Peer Bork standing by a lake in a rural landscape
Peer Bork pioneered the computational analysis of the human microbiome Photograph: none

My husband Peer Bork, who has died unexpectedly aged 62, was a bioinformatician with a remarkable ability to identify new directions in science and carry out world-class research to push them forward.

During his career, he progressed from the statistical analysis of the sequences of individual protein molecules, via the analysis of the human genome, to the bioinformatics analysis of whole microbial communities.

Peer pioneered the computational analysis of the human microbiome, introducing the concept of gut enterotypes – in work that was highlighted in many newspaper articles as well as on the radio and TV. He went on to study microbial ecosystems worldwide and, at the time of his death, was involved in expanding a consortium that he had initiated to systematically document coastal ecosystems in Europe. All these studies required the creation of bioinformatics tools – software and curated datasets – which are now widely used by the scientific community in academia and industry.

Peer was born in the former East Berlin, where his father, Joachim, worked in economic statistics, and his mother, Regina, had an administrative job in the construction industry. Owing to his mathematical abilities, he won a place at a high school specialising in mathematics and science, the Heinrich-Hertz-Oberschule.

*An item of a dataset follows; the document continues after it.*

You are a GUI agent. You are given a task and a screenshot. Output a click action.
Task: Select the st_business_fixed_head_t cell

After military service on the border between East and West Germany, he studied biochemistry at the University of Leipzig. He followed this with a PhD in bioinformatics under the supervision of Jens Reich at the Central Institute for Molecular Biology of the Academy of Sciences of the GDR in Berlin.

After the fall of the Berlin Wall in 1989, Peer joined the European Molecular Biology Laboratory (EMBL) in Heidelberg in 1991 as a visiting scientist. He and I met there and married in Canterbury, Kent, in 1994. We had two sons, Udo and Robin, and family life involved many trips between Germany and Britain.

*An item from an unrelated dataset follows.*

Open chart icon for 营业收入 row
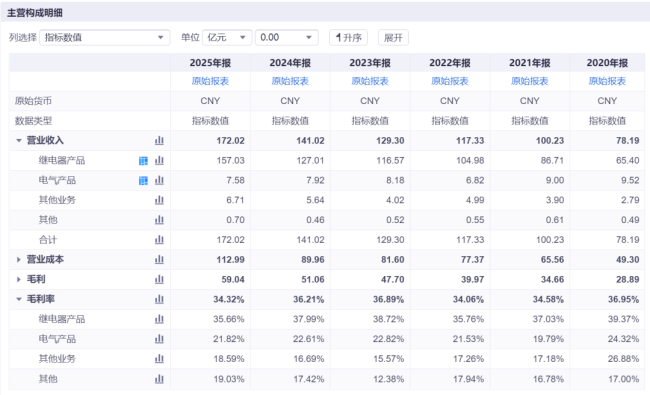Screen dimensions: 650x395 coord(159,141)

EMBL became Peer’s scientific home and he rose up the ranks to become interim director general in 2025. He was dedicated to furthering EMBL – an intergovernmental research organisation with six sites, including the European Bioinformatics Institute near Cambridge. He was an outstanding mentor.

He made science both challenging and fun. Among his awards, which included honorary doctorates and the 2009 Royal Society and Académie des Sciences Microsoft award, he was particularly proud of the Nature award for mentoring in science he received in 2008.

He died in Taiwan, where he was due to speak at an international conference on the microbiome. He loved to travel and make friends all over the world.

Peer is survived by me, his sons, by a granddaughter and his mother.